I'm not saying the scene couldn't be made to work, it just needs more than your actor acting out an anecdote.

That said, I have had a bit of a migraine today!

And well done for posting! (Absolutely no pun intended)

:)

It's a funny scene, and some good ideas.

But as a sitcom scene it's to context free to really judge it.

do agree with:

a scene should move the story on or

we should learn something more about their character. Or,

in a sitcom, just be funny.

totally agree it doesn't move the story on or open up the character in any way .............. however, despite yourself not being in agreement i do personally believe it to be funny.

that i can't help. it amuses me :)

and i can only back this up with that i'm out to follow my own gut feeling as apposed to try and appeal to everybody.

please don't think i'm being funny or anything as i'm not.

as the scene won't appear unless it can be incorporated in a genuine way

I pretty much agree with all that Marc P says. You should listen to him. He dishes out good advice.

It does seem more like a sketch at the minute. In a longer piece it may have more context, but at the moment it doesn't. If it doesn't have any context to a bigger picture, then it is in essence a waste of a scene. Each scene should move the story on.
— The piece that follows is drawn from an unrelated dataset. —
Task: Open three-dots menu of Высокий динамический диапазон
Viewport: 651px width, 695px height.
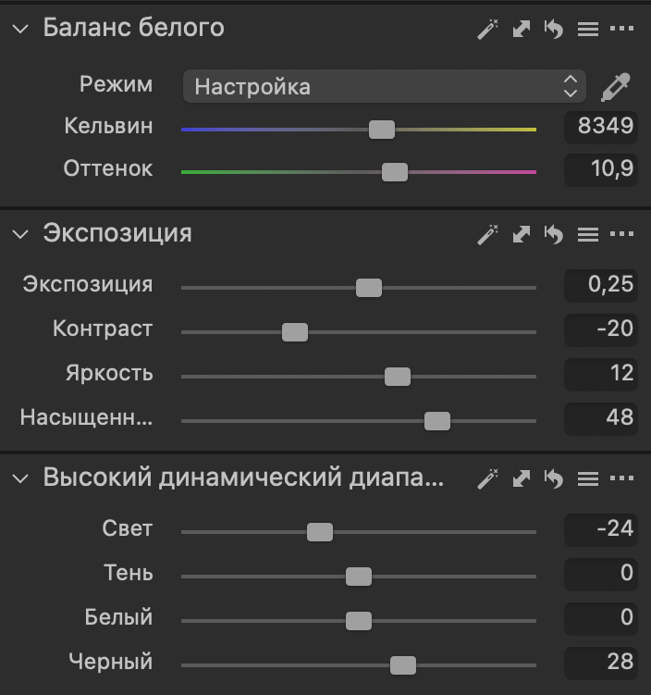Action: point(622,478)
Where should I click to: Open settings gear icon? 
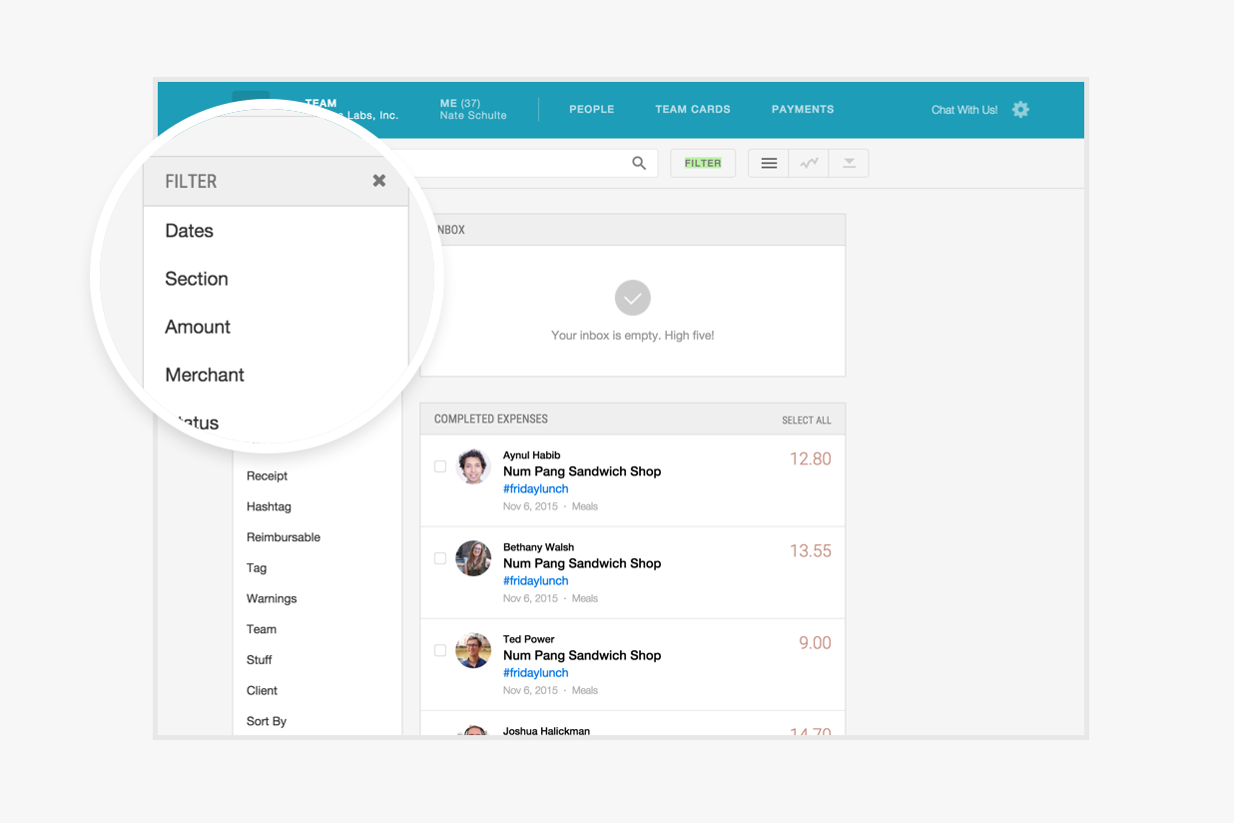[x=1020, y=110]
It's fine to have a little diversion in a scene, but not to take over the whole story.

totally agree.

and his advice and that of others shall be taken onboard

if this scene can't be used effectively it won't be used at all regardless of how funny i think it may be

No pain, no gain!

Can a wanking scene ever be funny?

I had a scene once where two people were waiting in a guy's walk-in closet, ready to jump out and surprise him on his birthday, but the guy locked his door, started cracking one out, and they had to stay in there silently all night because of the embarrassment of the situation.

I didn't finish that script, because crude humour reminds me of 'gimme, gimme, gimme'. It was a dangerously thin line to tread!